* RECORD EXTRACTS *
/---

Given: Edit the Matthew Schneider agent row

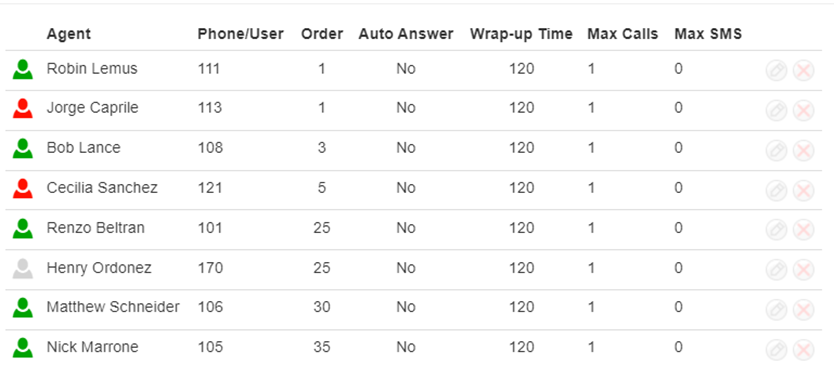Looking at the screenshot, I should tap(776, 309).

\---
/---

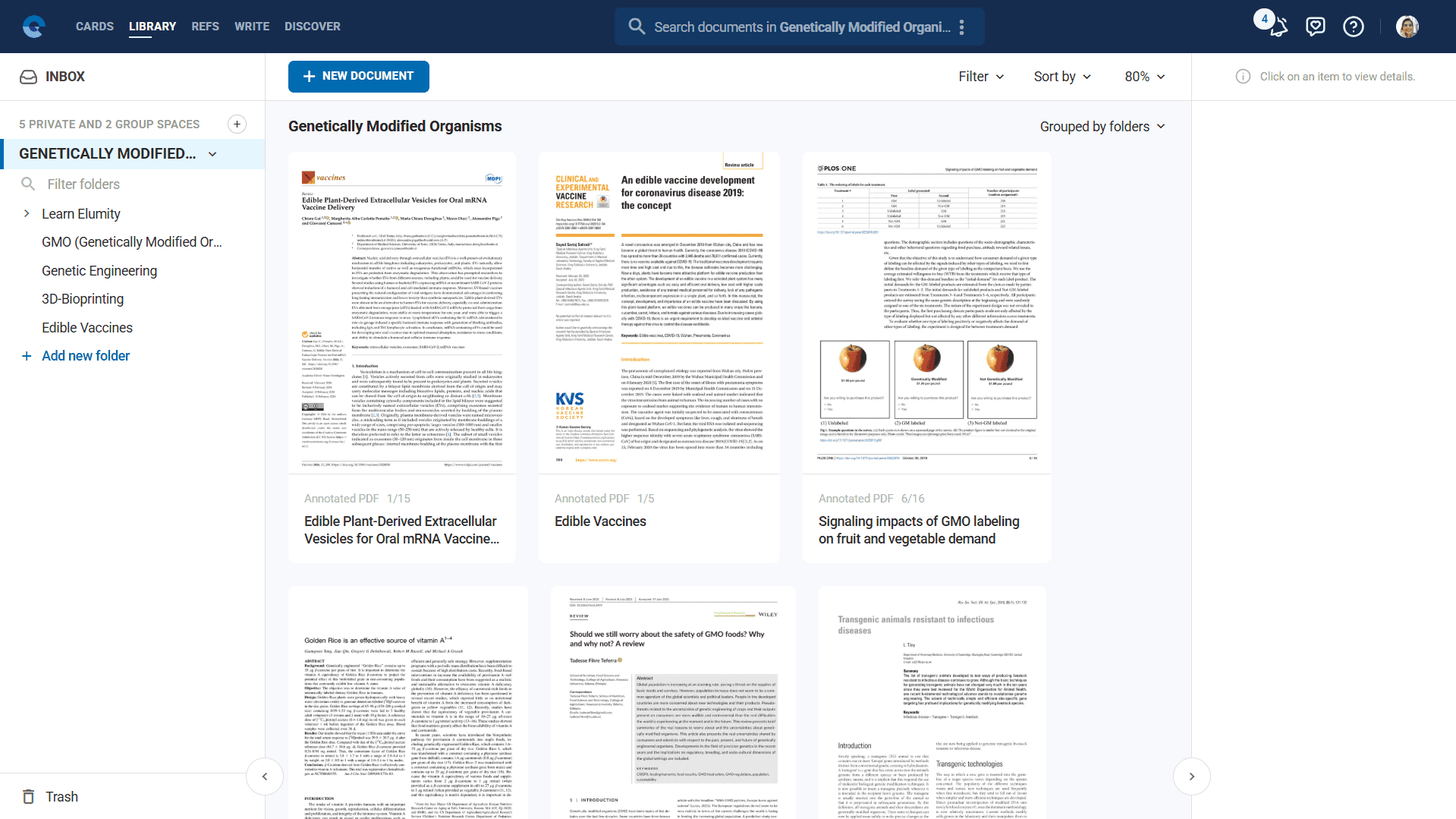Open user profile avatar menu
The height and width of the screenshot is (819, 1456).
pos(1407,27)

\---
/---

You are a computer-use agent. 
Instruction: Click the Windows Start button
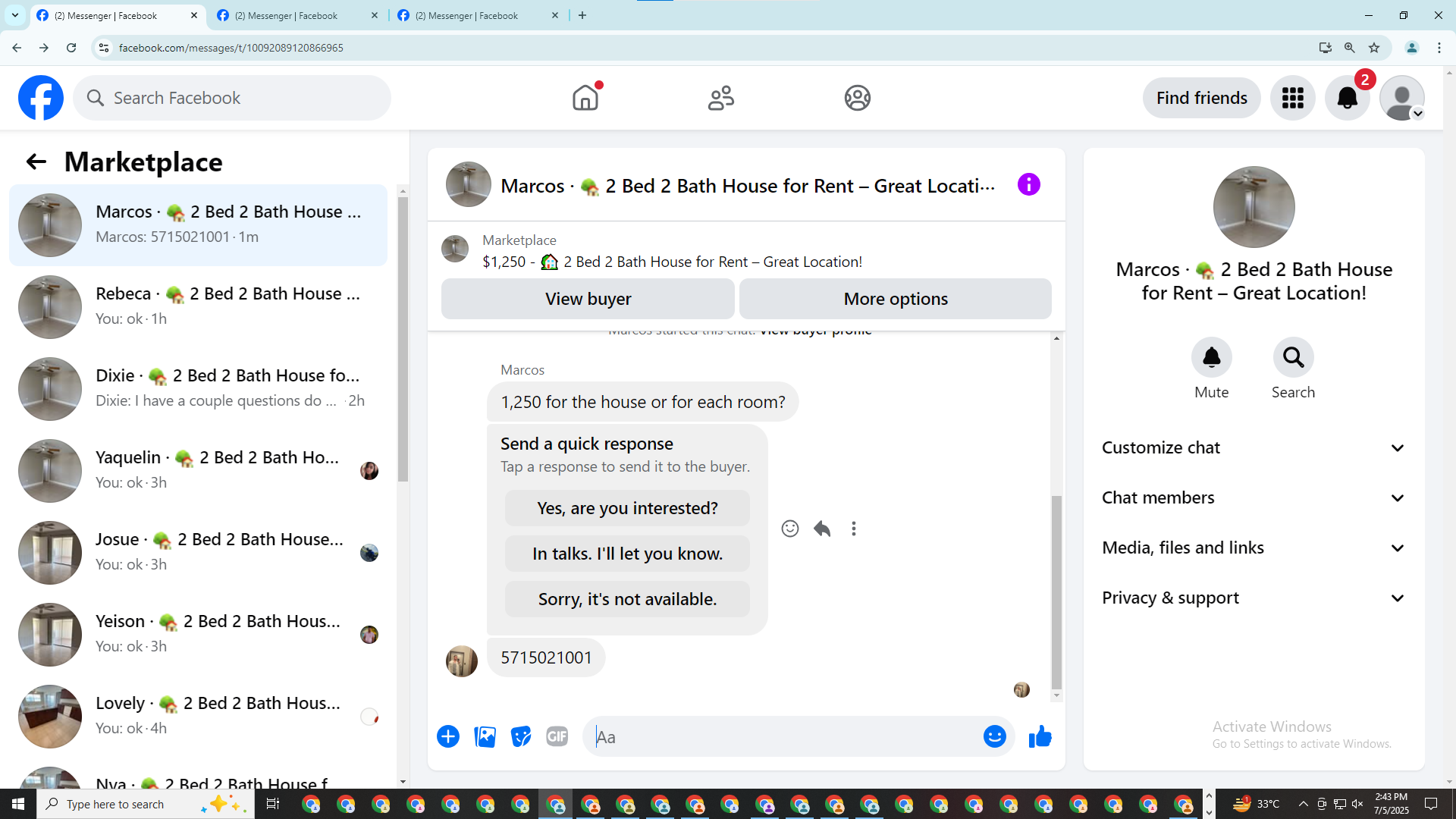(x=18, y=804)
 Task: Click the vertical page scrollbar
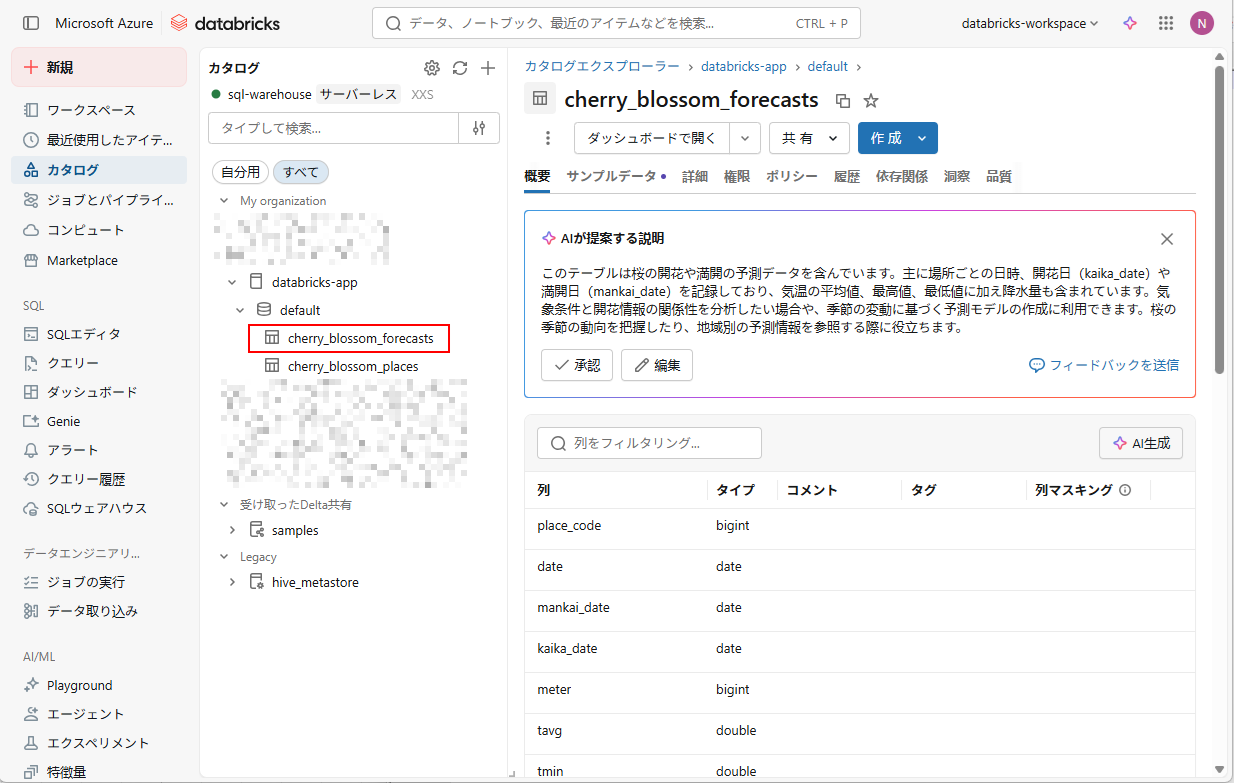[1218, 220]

\---

* WRITTEN TASK *
Return the part of the records that opens with the line containing "Open user profile avatar menu" and closes with the line containing "pos(1407,27)", with both of those lines included. Leave the pictures out of your answer.

* THE RESPONSE *
Open user profile avatar menu
The height and width of the screenshot is (819, 1456).
pos(1407,27)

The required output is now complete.